■ **Task directions**: Repeat exactly, and only, the lines below starting at the line that contains "Criminal (267, 2404)" and ending at the line that contains "Supreme Court (191, 2504)", inclusive of both.

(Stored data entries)
□ □ □ □ □

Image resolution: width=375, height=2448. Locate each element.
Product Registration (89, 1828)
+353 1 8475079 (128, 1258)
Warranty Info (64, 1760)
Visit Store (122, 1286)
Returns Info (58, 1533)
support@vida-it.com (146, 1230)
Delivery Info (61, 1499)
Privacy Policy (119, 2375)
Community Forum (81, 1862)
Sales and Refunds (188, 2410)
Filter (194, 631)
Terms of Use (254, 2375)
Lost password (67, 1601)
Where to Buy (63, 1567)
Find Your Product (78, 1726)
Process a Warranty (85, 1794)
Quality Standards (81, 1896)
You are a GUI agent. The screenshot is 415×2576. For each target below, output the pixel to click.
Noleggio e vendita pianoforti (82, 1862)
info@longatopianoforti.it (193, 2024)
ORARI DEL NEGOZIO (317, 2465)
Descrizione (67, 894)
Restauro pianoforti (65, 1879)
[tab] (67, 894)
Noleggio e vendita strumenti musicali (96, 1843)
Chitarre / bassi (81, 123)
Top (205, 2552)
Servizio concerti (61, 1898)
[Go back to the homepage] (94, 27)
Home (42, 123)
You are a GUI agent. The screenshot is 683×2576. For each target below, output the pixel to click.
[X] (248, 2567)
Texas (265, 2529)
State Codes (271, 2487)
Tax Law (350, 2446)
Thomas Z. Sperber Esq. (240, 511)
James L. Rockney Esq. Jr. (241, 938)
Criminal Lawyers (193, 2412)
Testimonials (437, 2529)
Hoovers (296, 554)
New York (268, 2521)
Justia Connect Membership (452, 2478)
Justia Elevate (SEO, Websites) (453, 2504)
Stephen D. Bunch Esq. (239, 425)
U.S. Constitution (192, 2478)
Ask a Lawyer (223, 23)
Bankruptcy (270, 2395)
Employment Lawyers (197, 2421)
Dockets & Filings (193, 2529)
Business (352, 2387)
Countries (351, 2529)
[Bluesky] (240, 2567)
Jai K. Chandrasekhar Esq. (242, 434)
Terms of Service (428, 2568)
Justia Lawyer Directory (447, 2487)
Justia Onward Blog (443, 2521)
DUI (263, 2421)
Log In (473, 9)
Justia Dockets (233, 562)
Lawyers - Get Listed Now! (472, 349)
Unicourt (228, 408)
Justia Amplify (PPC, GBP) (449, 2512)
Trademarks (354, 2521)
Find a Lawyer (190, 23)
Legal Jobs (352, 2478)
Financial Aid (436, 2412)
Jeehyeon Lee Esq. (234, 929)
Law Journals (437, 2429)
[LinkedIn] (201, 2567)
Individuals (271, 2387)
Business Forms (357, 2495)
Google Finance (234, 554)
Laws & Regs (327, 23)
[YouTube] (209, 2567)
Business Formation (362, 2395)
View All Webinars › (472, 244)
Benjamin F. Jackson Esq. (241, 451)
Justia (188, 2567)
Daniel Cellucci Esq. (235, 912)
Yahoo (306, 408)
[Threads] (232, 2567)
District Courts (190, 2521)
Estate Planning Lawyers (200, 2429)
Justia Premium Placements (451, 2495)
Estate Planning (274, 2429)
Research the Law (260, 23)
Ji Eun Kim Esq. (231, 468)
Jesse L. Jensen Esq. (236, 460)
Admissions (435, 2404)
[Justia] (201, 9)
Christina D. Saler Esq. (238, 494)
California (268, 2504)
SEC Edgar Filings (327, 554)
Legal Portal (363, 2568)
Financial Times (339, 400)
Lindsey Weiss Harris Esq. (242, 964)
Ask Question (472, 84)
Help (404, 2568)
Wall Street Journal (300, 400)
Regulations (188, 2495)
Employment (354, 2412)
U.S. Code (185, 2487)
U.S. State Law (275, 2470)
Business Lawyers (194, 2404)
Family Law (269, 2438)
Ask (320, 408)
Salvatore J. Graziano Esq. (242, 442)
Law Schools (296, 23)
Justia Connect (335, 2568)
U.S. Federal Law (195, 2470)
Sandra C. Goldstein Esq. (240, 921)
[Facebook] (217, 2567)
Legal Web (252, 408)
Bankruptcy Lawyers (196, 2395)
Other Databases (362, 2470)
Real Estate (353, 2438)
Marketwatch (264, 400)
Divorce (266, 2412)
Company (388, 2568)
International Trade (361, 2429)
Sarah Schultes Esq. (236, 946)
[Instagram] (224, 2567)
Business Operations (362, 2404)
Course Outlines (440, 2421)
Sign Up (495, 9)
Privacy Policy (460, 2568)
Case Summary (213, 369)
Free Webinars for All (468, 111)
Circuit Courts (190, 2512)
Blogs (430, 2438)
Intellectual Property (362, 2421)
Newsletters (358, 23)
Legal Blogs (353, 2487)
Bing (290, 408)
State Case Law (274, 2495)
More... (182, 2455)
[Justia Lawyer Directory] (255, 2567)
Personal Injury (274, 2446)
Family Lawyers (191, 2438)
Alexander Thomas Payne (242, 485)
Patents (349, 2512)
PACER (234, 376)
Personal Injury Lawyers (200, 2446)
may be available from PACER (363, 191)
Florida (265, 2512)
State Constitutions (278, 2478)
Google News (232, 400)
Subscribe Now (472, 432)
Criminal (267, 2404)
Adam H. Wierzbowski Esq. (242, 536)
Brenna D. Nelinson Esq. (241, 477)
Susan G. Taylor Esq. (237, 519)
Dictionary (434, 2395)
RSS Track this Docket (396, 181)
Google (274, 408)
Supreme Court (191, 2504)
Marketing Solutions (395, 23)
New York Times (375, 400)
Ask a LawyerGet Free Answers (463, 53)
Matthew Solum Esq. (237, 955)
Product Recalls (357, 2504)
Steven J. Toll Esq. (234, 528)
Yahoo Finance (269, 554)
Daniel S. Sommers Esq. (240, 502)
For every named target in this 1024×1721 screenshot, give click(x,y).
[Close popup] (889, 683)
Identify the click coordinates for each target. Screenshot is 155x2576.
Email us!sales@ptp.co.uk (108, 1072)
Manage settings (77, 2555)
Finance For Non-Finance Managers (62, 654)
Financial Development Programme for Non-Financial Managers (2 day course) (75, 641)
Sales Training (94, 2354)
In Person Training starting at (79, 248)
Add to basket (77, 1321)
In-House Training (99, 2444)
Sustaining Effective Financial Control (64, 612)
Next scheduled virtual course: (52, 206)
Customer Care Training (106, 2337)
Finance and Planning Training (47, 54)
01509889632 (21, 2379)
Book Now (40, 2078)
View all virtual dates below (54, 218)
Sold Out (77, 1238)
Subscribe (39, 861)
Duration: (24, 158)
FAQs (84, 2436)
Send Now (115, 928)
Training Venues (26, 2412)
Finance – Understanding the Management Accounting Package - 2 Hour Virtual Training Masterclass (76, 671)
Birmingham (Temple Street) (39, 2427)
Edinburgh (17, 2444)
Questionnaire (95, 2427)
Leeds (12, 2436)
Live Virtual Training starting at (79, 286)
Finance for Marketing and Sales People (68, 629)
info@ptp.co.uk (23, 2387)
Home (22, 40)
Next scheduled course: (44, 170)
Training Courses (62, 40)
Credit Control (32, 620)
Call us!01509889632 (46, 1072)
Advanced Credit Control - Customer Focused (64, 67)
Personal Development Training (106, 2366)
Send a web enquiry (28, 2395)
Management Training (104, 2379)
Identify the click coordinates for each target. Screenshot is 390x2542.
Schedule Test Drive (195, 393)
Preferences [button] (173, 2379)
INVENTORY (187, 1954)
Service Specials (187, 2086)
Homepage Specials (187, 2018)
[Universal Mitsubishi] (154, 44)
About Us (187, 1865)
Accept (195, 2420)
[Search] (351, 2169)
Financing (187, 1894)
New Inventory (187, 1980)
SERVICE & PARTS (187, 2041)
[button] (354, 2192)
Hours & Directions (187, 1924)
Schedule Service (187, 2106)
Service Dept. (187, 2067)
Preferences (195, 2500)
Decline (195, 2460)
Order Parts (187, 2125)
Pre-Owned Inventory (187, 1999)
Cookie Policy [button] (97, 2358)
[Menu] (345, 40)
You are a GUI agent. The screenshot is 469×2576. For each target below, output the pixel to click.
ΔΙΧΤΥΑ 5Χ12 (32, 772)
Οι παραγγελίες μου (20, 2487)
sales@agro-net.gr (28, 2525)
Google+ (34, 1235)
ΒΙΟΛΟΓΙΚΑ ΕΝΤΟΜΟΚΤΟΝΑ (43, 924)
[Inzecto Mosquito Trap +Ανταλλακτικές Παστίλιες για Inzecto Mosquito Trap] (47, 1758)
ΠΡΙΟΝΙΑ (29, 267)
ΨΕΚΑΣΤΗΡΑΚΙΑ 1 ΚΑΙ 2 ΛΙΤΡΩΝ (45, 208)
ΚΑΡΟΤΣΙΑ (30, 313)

□ □ □ □ □

■ **Exercise result**:
Criminal (267, 2404)
Adam H. Wierzbowski Esq. (242, 536)
Brenna D. Nelinson Esq. (241, 477)
Susan G. Taylor Esq. (237, 519)
Dictionary (434, 2395)
RSS Track this Docket (396, 181)
Google (274, 408)
Supreme Court (191, 2504)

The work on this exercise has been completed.